Sunday, 16 July 2017

Komparasi Biaya Energi (Karena Listrik Murah Butuh Teknologi Tepat) Bagian 3 – Bagaimana Soal Dampak Lingkungannya?

Oleh. R. Andhika Putra Dwijayanto, S.T.

Manusia tidak hidup sendirian di planet ini. Manusia hidup bersama-sama dengan hewan, tumbuhan, hingga mikroorganisme semi-hidup di biosfer yang sama dan berada di bawah atmosfer yang sama. Sustainabilitas kehidupan manusia bergantung pada interaksinya dengan alam tempatnya hidup. Ketika ada kesetimbangan yang terganggu, semua kena imbasnya.

Dibandingkan makhluk hidup lain, manusia diberi potensi khusus berupa akal. Tidak ada makhluk selain manusia yang memiliki akal. Potensi ini kelak dimanfaatkan manusia sebagai alat untuk menentukan baik dan buruk, terpuji dan tercela. Akal membuat manusia bisa hidup secara lebih terhormat daripada hewan. Masalahnya, akal ini bisa juga digunakan manusia untuk berbuat kerusakan. Salah satunya merusak kesetimbangan alam.

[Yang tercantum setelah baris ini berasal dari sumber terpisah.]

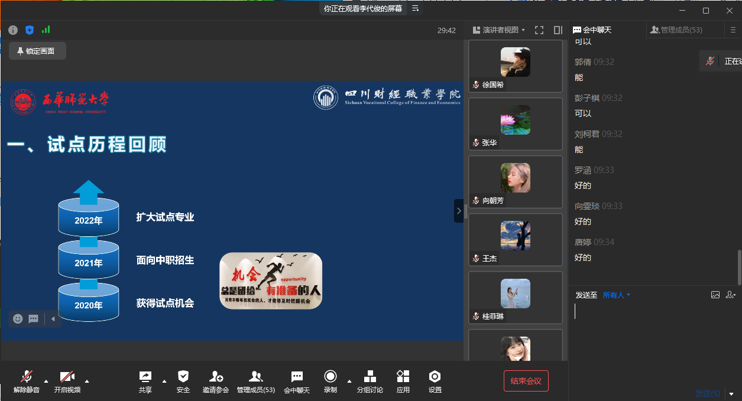Viewport: 742px width, 401px height.
Task: Open meeting Settings (设置) icon
Action: tap(435, 377)
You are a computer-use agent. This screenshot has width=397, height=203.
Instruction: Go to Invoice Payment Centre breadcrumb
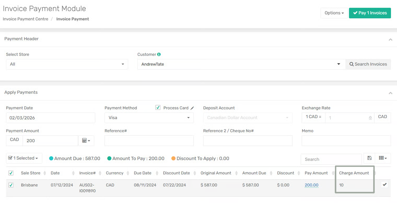click(26, 19)
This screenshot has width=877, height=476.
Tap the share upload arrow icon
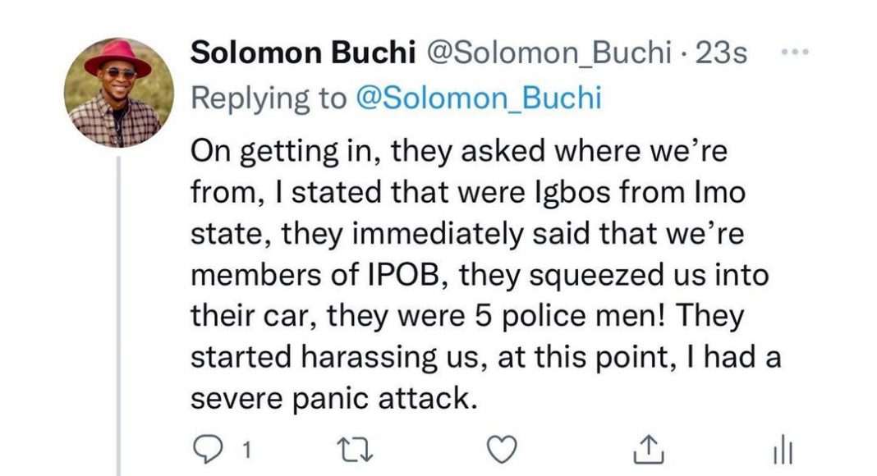coord(650,449)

Sejak Revolusi Industri dimulai di Inggris pada abad 19, penggunaan energi fosil di seluruh dunia melonjak drastis. Hingga saat ini, lebih dari 90% suplai energi dunia dihasilkan oleh energi fosil, baik itu dalam bentuk batubara, minyak bumi, maupun gas alam. Di satu sisi, eksploitasi energi fosil mampu membawa kesejahteraan dan meningkatkan taraf hidup. Di sisi lain, laju konsumsi energi fosil seperti sekarang sangat berpotensi membawa bencana bagi planet ini secara keseluruhan.

Mengapa bisa begitu? Konsumsi energi fosil mengganggu kesetimbangan alam, akibat terlepasnya sejumlah besar polutan berupa CO2 ke atmosfer. Sebagaimana sudah diajarkan sejak SMA dan cukup bisa dipahami menggunakan fisika sederhana, CO2 adalah gas rumah kaca, yang dampaknya adalah pemanasan global di permukaan bumi. Pemanasan global ini kemudian akan memicu perubahan iklim. Dampaknya tidak ringan; kekacauan sosio-politik, kelaparan, perebutan sumber daya, cuaca ekstrem, dan lain sebagainya sangat berpotensi untuk terjadi.

Hewan dan tumbuhan tidak mungkin merupakan penyebab pemanasan global, karena bukan mereka yang mengganggu kesetimbangan dengan melepaskan gas rumah kaca dalam jumlah besar ke atmosfer. Hewan dan tumbuhan tidak punya akal. Manusia lah yang memiliki akal dan menggunakannya untuk mengeksploitasi energi fosil secara rakus. Dengan kata lain, pemanasan global yang terjadi adalah antropogenik, disebabkan oleh manusia.

Telah nampak kerusakan di darat dan di laut disebabkan karena perbuatan tangan-tangan manusia, agar Allah menghendaki mereka merasakan sebaian dari (akibat) perbuatan mereka, agar mereka kembali (ke jalan yang benar).
(QS Ar Rum: 41)


Yang terbaru, gunung es di Antartika, yang berukuran 9x Jakarta, retak dan patah, terpisah dari badan es utama. Pemanasan global rerata di permukaan bumi adalah sekitar 0,86o C, tetapi di Antartika mencapai ~5o C. Jika tren ini dibiarkan, maka pada pertengahan abad ini, ribuan pulau kecil akan tenggelam. Negara Maladewa akan lenyap, begitu pula sebagian pulau kecil di Indonesia.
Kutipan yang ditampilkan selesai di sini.